Patients admitted to hospital emergency departments (EDs) are at greater risk of death if another nearby ED recently closed, according to a study published in Health Affairs.
Between 1996 and 2009, annual ED visits went up 51 percent, while the number of EDs nationwide dropped 6 percent, straining the remaining EDs' resources, according to the study.
"Emergency department closures generally happen in vulnerable communities, but their ripple effects extend to other hospitals," lead author Renee Y. Hsia, an associate professor in the Department of Emergency Medicine and the Institute of Health Policy Studies at the University of California, San Francisco, told Kaiser Health News. Although it may come as a relief to patients when a neighboring ED closes rather than their own, "it's important for people to know that it still does affect them."
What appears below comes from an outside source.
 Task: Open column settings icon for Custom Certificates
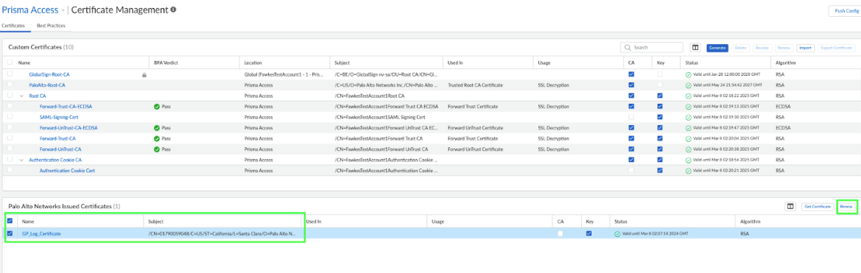695,48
Hsia and her team identified 48 California hospitals that closed their EDs between 1999 and 2010 based on data from the state's Office of Statewide Health Planning and Development and other sources. They then analyzed inpatient mortality within the 16 million adult inpatients admitted through the ED during that period.
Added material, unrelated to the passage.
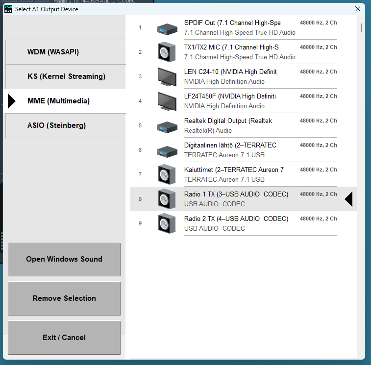
Task: Click the Voicemeeter icon in the title bar
Action: click(8, 9)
Of those admissions, 4 million were in hospitals in close proximity to another with a recently-closed ED, with patients at affected hospitals more likely to be black, Hispanic, female, younger than 65, uninsured, on Medicaid or in worse overall health.
After adjusting for other patient and hospital characteristics, Hsia and her team found that inpatients at hospitals affected by ED closures were 5 percent more likely to die than those at unaffected hospitals. Patients younger than 65 were 10 percent more likely to die in-hospital, according to the study.
Meanwhile, Pittsburgh hospital closures put a strain on local clinics to pick up the slack providing uncompensated care to low-income patients, according to HealthcareDive.com.
The study comes as many overcrowded EDs look to redirect patients who could get better service elsewhere, FierceHealthcare previously reported.